Mexico en de Verenigde Staten hebben aangekondigd dat ze nauwer gaan samenwerken om de migratie aan hun gedeelde grens terug te dringen. Deze aankondiging volgt op gesprekken tussen de Amerikaanse minister van Buitenlandse Zaken Blinken en zijn Mexicaanse tegenhanger Bárcena.
Hoewel de exacte details van de verdere samenwerking nog niet volledig zijn onthuld, maken de partijen melding van “versterking van ontwikkelingssamenwerking voor Venezolaanse, Cubaanse, Nicaraguaanse en Haïtiaanse migranten” en het aanpakken van “diepere oorzaken van migratie, zoals ongelijkheid, armoede en geweld.”
De Mexicaanse president López Obrador noemt de bereikte overeenkomsten “belangrijk”. Hij heeft beloofd de migratiedruk op de VS te helpen verminderen. De Nationale Veiligheidsraad van het Witte Huis benadrukt dat “López Obrador belangrijke nieuwe handhavingsmaatregelen heeft genomen, maar dat er nog veel werk te doen is”. Topfunctionarissen van het Witte Huis zullen in januari opnieuw in Washington samenkomen met de Mexicaanse leiders.
Volgens experts staat de VS voor een aanzienlijke migratiecrisis, met naar schatting 2,5 miljoen illegale grensoverschrijdingen alleen al dit jaar. Vorig jaar waren dat er 2,2 miljoen. In reactie op het hoge aantal migranten heeft de Amerikaanse overheid deze maand tijdelijk twee belangrijke spoorweggrensovergangen gesloten. Eerder verklaarde de Mexicaanse president dat beide landen hebben afgesproken grensovergangen voortaan open te houden.
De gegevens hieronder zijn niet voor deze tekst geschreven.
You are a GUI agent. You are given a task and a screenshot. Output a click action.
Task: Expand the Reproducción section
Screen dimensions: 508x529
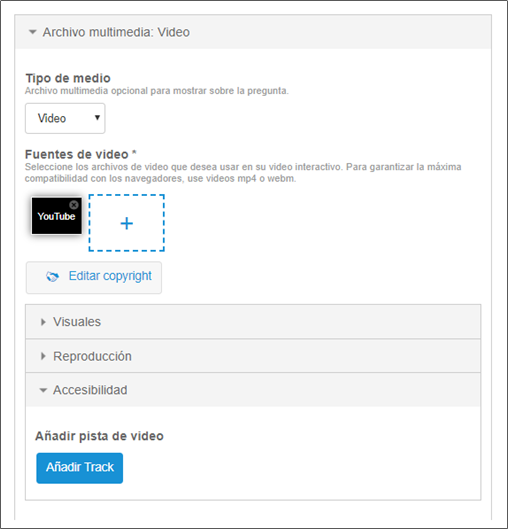coord(253,356)
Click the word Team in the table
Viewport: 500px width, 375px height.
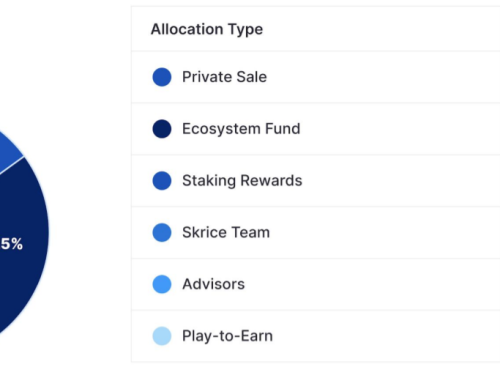[251, 232]
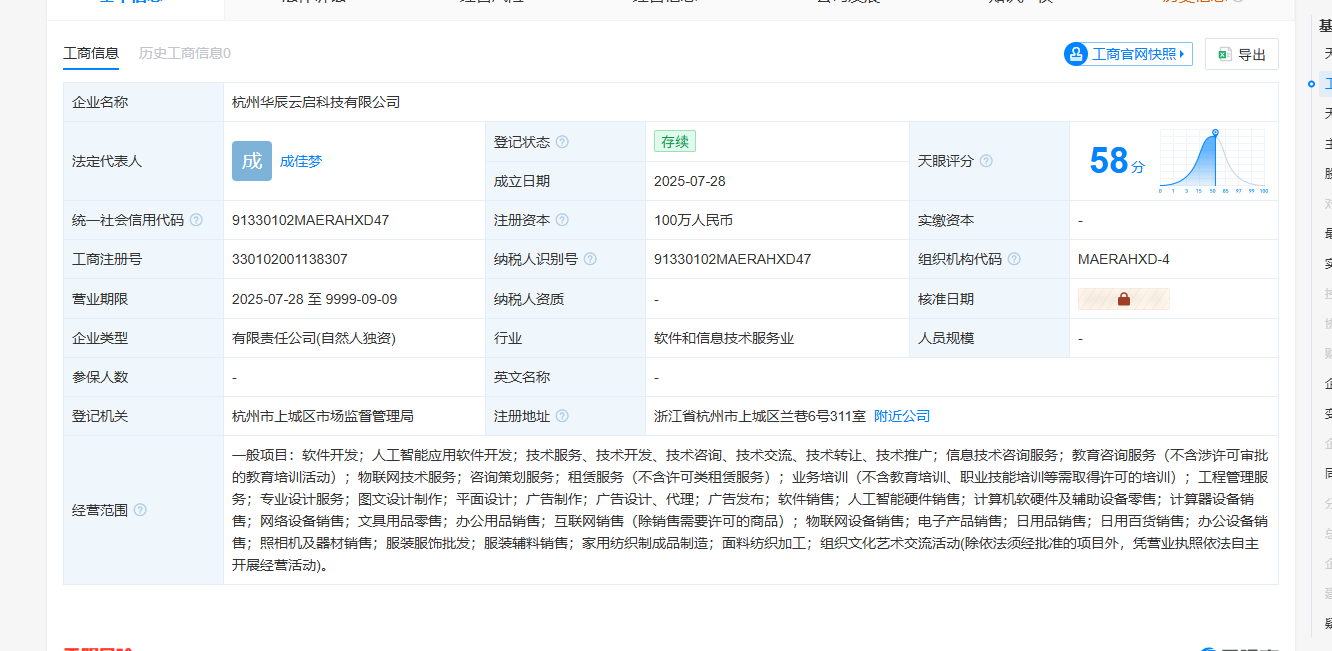Viewport: 1332px width, 651px height.
Task: Open legal representative 成佳梦 profile link
Action: (x=301, y=161)
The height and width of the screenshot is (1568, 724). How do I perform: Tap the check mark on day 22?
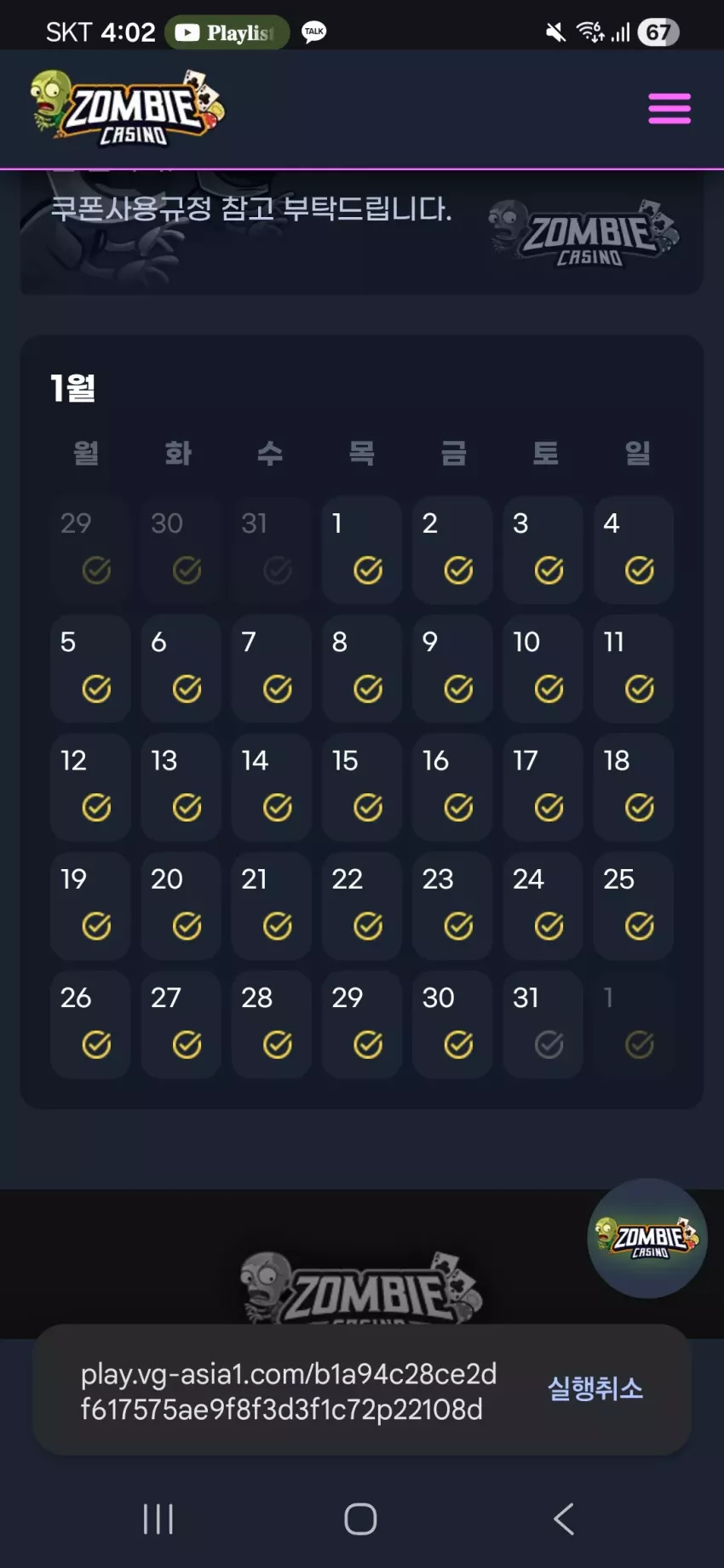[x=368, y=925]
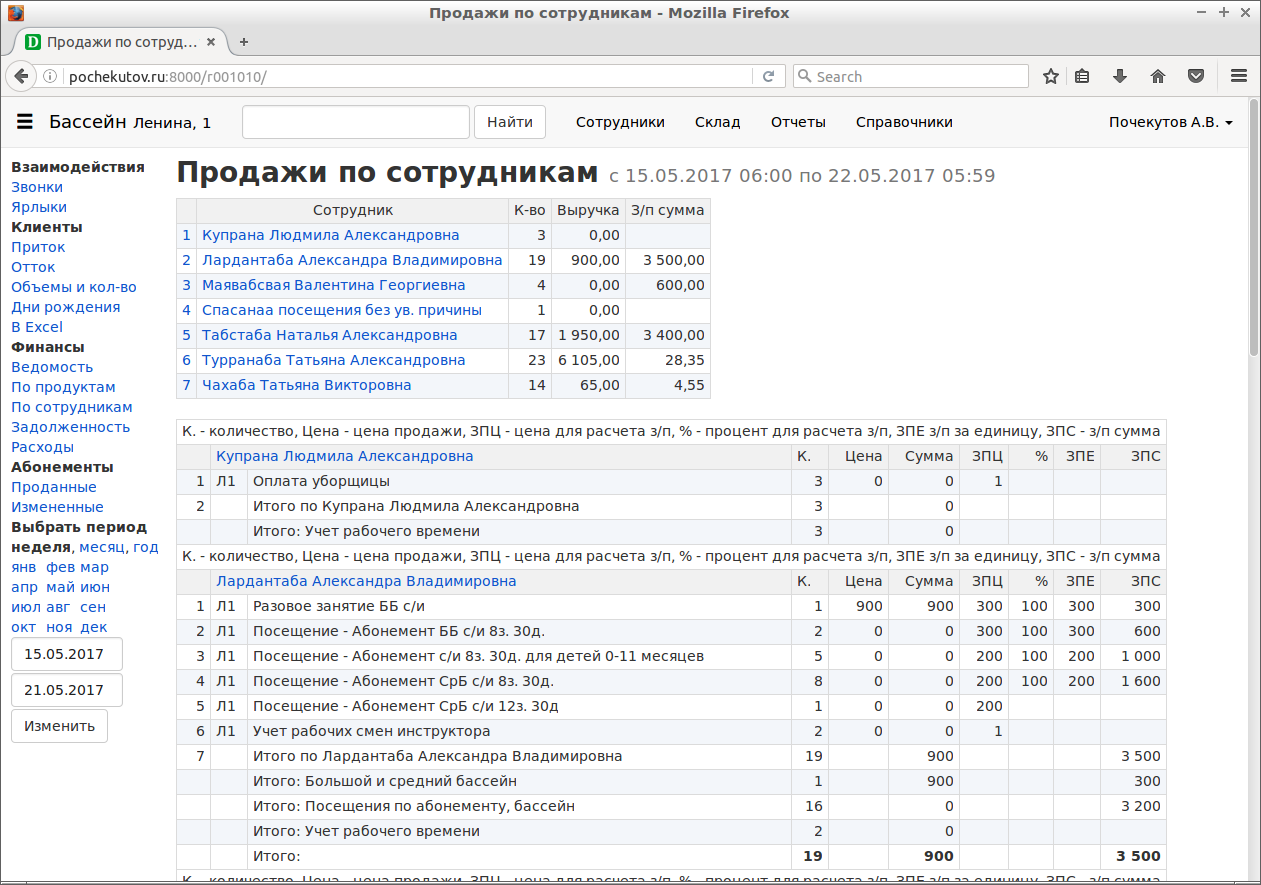Image resolution: width=1261 pixels, height=885 pixels.
Task: Click the Изменить button under dates
Action: (59, 726)
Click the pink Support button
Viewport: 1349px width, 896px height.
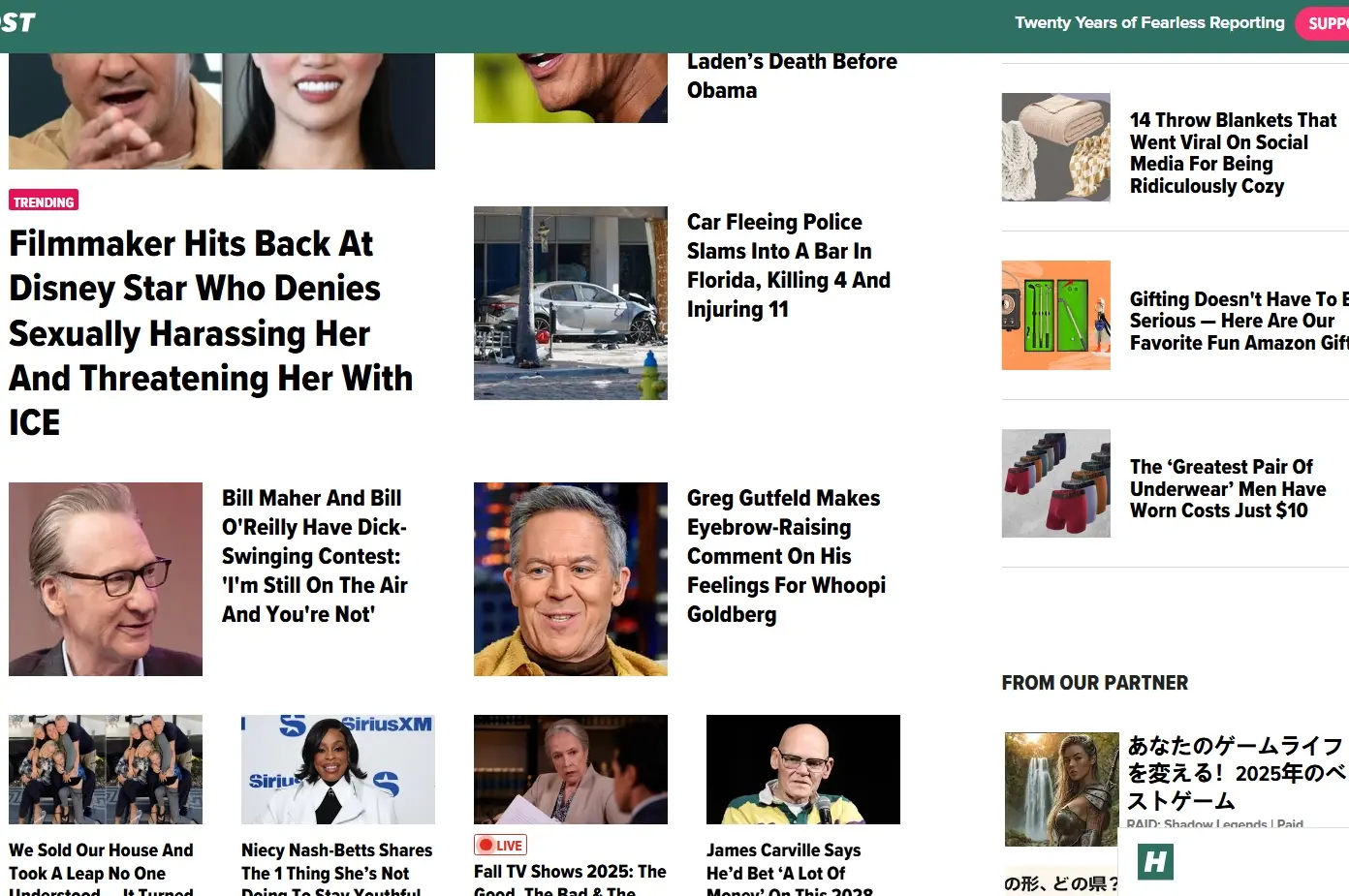[1323, 23]
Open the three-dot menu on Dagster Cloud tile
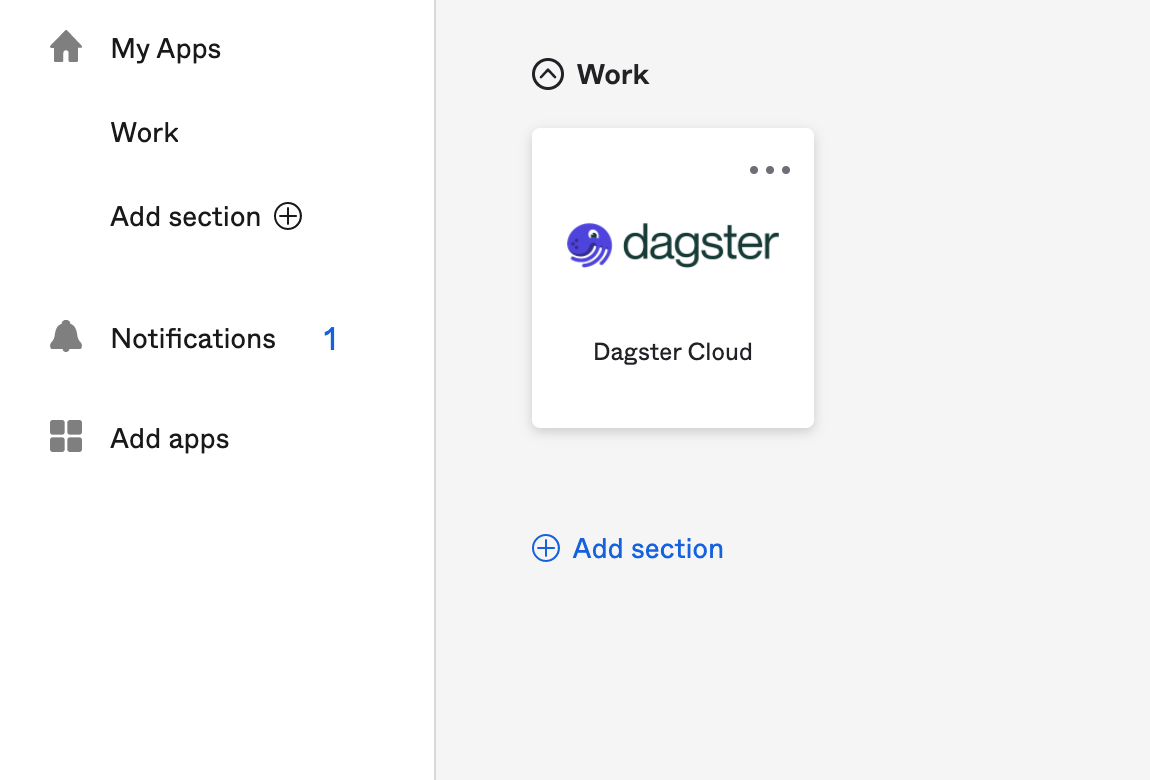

Deze maand werden dagelijks ongeveer 10.000 migranten gearresteerd bij de zuidwestelijke grens van de VS. Momenteel trekken duizenden migranten door Mexico op weg naar de VS, voornamelijk afkomstig uit Midden- en Zuid-Amerika. Velen hebben de levensgevaarlijke Darién Gap overgestoken, de ondoordringbare jungle aan de grens tussen Colombia en Panama.